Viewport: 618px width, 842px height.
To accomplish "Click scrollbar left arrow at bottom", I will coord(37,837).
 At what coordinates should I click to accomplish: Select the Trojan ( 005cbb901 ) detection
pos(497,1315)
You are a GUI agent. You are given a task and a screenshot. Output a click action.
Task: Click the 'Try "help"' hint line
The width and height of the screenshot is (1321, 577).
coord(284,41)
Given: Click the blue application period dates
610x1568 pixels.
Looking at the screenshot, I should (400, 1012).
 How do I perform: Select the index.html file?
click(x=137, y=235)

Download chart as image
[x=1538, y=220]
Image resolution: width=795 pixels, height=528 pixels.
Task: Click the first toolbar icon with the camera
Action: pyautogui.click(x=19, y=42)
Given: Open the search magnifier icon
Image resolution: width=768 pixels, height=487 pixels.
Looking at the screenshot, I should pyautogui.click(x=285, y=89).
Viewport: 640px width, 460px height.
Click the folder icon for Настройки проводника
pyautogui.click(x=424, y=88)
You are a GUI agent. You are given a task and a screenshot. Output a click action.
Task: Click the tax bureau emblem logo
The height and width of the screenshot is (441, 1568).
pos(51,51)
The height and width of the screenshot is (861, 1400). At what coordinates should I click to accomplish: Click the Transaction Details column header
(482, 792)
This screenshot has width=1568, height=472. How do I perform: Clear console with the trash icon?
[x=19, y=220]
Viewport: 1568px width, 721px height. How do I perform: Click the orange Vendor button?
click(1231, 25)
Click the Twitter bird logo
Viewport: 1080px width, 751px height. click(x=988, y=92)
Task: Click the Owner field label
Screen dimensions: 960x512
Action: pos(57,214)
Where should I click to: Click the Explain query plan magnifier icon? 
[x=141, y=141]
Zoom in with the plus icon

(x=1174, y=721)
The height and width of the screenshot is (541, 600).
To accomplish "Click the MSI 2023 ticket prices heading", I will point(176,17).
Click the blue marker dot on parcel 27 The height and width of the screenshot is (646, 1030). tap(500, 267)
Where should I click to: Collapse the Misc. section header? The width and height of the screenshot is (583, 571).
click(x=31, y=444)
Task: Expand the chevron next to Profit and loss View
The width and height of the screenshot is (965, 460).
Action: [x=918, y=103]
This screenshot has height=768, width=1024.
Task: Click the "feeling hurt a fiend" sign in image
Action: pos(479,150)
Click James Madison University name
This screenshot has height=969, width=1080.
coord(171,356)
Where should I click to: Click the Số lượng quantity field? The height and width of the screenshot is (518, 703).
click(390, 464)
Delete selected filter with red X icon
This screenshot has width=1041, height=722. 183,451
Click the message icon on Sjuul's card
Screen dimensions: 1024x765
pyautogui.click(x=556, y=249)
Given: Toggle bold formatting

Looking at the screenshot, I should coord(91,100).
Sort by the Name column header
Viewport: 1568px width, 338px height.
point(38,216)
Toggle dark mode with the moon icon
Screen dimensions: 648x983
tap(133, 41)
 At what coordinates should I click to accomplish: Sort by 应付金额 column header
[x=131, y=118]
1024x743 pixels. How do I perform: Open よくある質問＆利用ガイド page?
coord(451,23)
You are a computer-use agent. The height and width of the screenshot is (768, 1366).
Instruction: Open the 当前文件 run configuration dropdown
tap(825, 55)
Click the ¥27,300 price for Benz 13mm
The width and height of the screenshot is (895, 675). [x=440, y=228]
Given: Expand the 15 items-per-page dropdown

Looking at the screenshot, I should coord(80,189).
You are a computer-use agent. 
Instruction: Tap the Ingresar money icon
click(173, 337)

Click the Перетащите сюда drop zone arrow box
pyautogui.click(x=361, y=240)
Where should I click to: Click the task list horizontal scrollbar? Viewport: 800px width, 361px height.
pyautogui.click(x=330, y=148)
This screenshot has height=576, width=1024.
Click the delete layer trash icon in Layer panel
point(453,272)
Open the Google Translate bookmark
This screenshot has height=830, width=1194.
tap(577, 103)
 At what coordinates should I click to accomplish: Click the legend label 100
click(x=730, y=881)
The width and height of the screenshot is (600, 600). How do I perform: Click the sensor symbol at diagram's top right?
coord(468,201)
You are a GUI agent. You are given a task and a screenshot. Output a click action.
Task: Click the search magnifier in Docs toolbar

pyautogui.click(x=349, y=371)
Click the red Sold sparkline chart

▬▬▬▬▬▬▬▬▬▬

Without skipping a line, print the listing once more exactly.

Viewport: 618px width, 842px height.
To accomplish "Click scrollbar left arrow at bottom", I will coord(37,837).
 At what coordinates should I click to accomplish: Select the Trojan ( 005cbb901 ) detection
pos(497,1315)
You are a GUI agent. You are given a task and a screenshot. Output a click action.
Task: Click the 'Try "help"' hint line
The width and height of the screenshot is (1321, 577).
coord(284,41)
Given: Click the blue application period dates
610x1568 pixels.
Looking at the screenshot, I should (400, 1012).
 How do I perform: Select the index.html file?
click(x=137, y=235)

Download chart as image
[x=1538, y=220]
Image resolution: width=795 pixels, height=528 pixels.
Task: Click the first toolbar icon with the camera
Action: pyautogui.click(x=19, y=42)
Given: Open the search magnifier icon
Image resolution: width=768 pixels, height=487 pixels.
Looking at the screenshot, I should pyautogui.click(x=285, y=89).
Viewport: 640px width, 460px height.
Click the folder icon for Настройки проводника
pyautogui.click(x=424, y=88)
You are a GUI agent. You are given a task and a screenshot. Output a click action.
Task: Click the tax bureau emblem logo
The height and width of the screenshot is (441, 1568).
pos(51,51)
The height and width of the screenshot is (861, 1400). At what coordinates should I click to accomplish: Click the Transaction Details column header
(482, 792)
This screenshot has width=1568, height=472. How do I perform: Clear console with the trash icon?
[x=19, y=220]
Viewport: 1568px width, 721px height. How do I perform: Click the orange Vendor button?
click(1231, 25)
Click the Twitter bird logo
Viewport: 1080px width, 751px height. click(x=988, y=92)
Task: Click the Owner field label
Screen dimensions: 960x512
Action: pos(57,214)
Where should I click to: Click the Explain query plan magnifier icon? 
[x=141, y=141]
Zoom in with the plus icon

(x=1174, y=721)
The height and width of the screenshot is (541, 600).
To accomplish "Click the MSI 2023 ticket prices heading", I will point(176,17).
Click the blue marker dot on parcel 27 The height and width of the screenshot is (646, 1030). tap(500, 267)
Where should I click to: Collapse the Misc. section header? The width and height of the screenshot is (583, 571).
click(x=31, y=444)
Task: Expand the chevron next to Profit and loss View
The width and height of the screenshot is (965, 460).
Action: [x=918, y=103]
This screenshot has height=768, width=1024.
Task: Click the "feeling hurt a fiend" sign in image
Action: pos(479,150)
Click James Madison University name
This screenshot has height=969, width=1080.
coord(171,356)
Where should I click to: Click the Số lượng quantity field? The height and width of the screenshot is (518, 703).
click(390, 464)
Delete selected filter with red X icon
This screenshot has width=1041, height=722. 183,451
Click the message icon on Sjuul's card
Screen dimensions: 1024x765
pyautogui.click(x=556, y=249)
Given: Toggle bold formatting

Looking at the screenshot, I should coord(91,100).
Sort by the Name column header
Viewport: 1568px width, 338px height.
point(38,216)
Toggle dark mode with the moon icon
Screen dimensions: 648x983
tap(133, 41)
 At what coordinates should I click to accomplish: Sort by 应付金额 column header
[x=131, y=118]
1024x743 pixels. How do I perform: Open よくある質問＆利用ガイド page?
coord(451,23)
You are a computer-use agent. The height and width of the screenshot is (768, 1366).
Instruction: Open the 当前文件 run configuration dropdown
tap(825, 55)
Click the ¥27,300 price for Benz 13mm
The width and height of the screenshot is (895, 675). [x=440, y=228]
Given: Expand the 15 items-per-page dropdown

Looking at the screenshot, I should coord(80,189).
You are a computer-use agent. 
Instruction: Tap the Ingresar money icon
click(173, 337)

Click the Перетащите сюда drop zone arrow box
pyautogui.click(x=361, y=240)
Where should I click to: Click the task list horizontal scrollbar? Viewport: 800px width, 361px height.
pyautogui.click(x=330, y=148)
This screenshot has height=576, width=1024.
Click the delete layer trash icon in Layer panel
point(453,272)
Open the Google Translate bookmark
This screenshot has height=830, width=1194.
tap(577, 103)
 At what coordinates should I click to accomplish: Click the legend label 100
click(x=730, y=881)
The width and height of the screenshot is (600, 600). How do I perform: Click the sensor symbol at diagram's top right?
coord(468,201)
You are a GUI agent. You are given a task and a screenshot. Output a click action.
Task: Click the search magnifier in Docs toolbar

pyautogui.click(x=349, y=371)
Click the red Sold sparkline chart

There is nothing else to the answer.